Ao retornar a Pernambuco foi compulsoriamente transferido para a comarca de Maranguape, no Ceará. Antes de assumir, nova transferência, desta vez para Alcântara, no Maranhão, por mera perseguição política. Não chegou a assumir nenhuma dessas comarcas pois, licenciar-se do cargo de juiz.
Por algum tempo dirigiu o jornal “O Tempo”, órgão de divulgação do Partido Conservador na Província de Pernambuco.
Em 1878 disputou sem sucesso uma vaga de deputado geral na Câmara dos Deputados. Entrementes, no pleito de 1881, concorreu mais uma vez, conquistando uma cadeira na câmara alta, elegendo-se em duas legislaturas. Pelos serviços prestados à Nação, o Governo do Império o condecorou com o título de Oficial da Ordem Imperial da Rosa
Ao término do segundo mandato como deputado geral, de volta à província, reconquistou uma cadeira na Assembleia Provincial, chegando a assumir a presidência daquela casa legislativa.
No decorrer de sua trajetória, por mais de uma vez, foi obrigado a tirar licença com ou sem vencimentos por motivos de saúde. Em razão de problemas relacionados a esse fato, buscou melhor tratamento na Corte (Rio de Janeiro) onde, depois de grandes padecimentos que duraram nove dias, veio a óbito, em 14 de maio de 1886, deixando viúva a senhora Antônia Lins Corrêa de Araújo e os filhos Antônio Francisco Corrêa de Araújo, Francisco de Paula Corrêa de Araújo, Maria Izabel Corrêa de Araújo, Belmino Corrêa de Araújo, Ana Lins Corrêa de Araújo, Beatriz Corrêa de Araújo e Henrique Lins Corrêa de Araújo.
Seu falecimento consternou todas as camadas da política brasileira, seja na Corte (onde era cotado para assumir um Ministério), seja nos estados, com grande repercussão nos principais órgãos de imprensa da Nação.
A esse grande pernambucano, Bom Jardim muito deve, pois logo que assumiu o 1º mandato como deputado provincial, em abril de 1870, uma das primeiras intervenções na tribuna da Assembleia foi defender entusiasticamente a nossa Emancipação Política, afinal conquistada em 2ª discussão, na sessão de 19 de maio de 1870.

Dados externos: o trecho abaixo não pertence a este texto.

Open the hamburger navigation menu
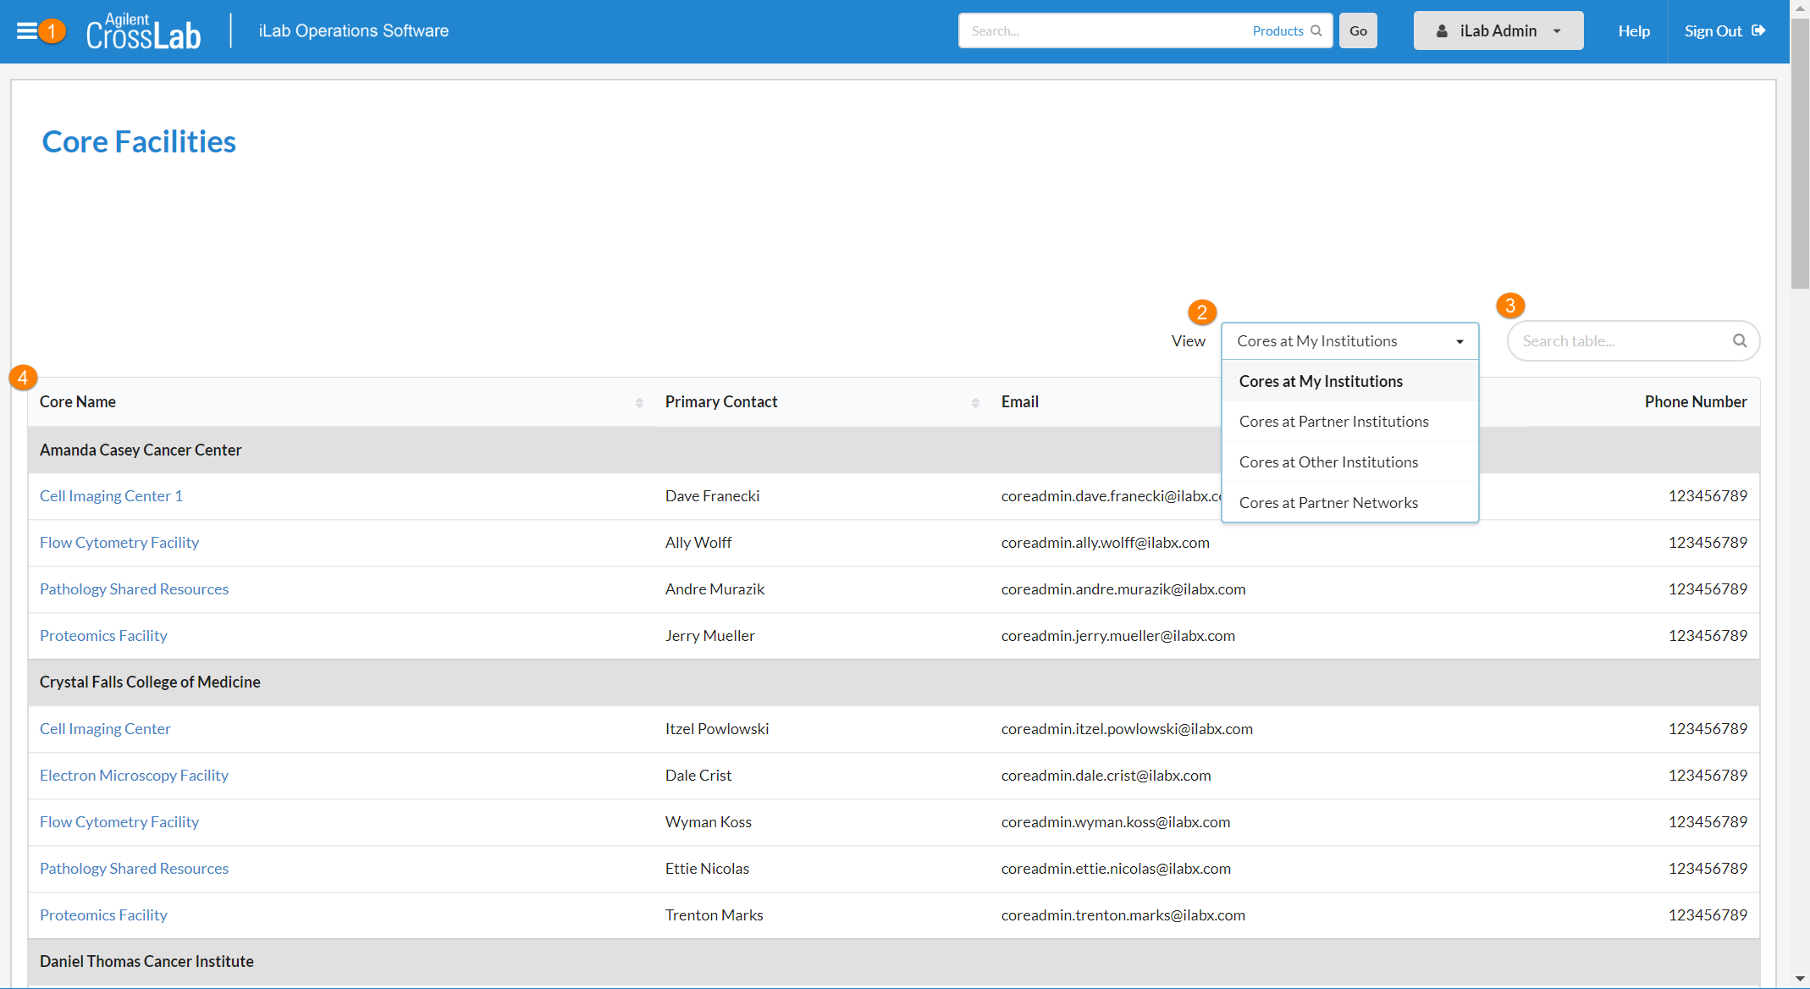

É imperdoável que jamais tenha recebido o menor reconhecimento dos bonjardinenses, pois, conforme já mencionamos, seu ilustrado nome sempre foi totalmente ignorado em nossa terra. Mas nunca será tarde para que se torne reconhecido, lembrado e devidamente homenageado nessa terra de tantas e tantas glórias, graças a seus ilustres filhos, sejam eles nativos ou adotados.
* FÉLIX, Dhodó. Bom Jardim, Tempo & Memória, pp.102-105: Editora Cenário, 2021.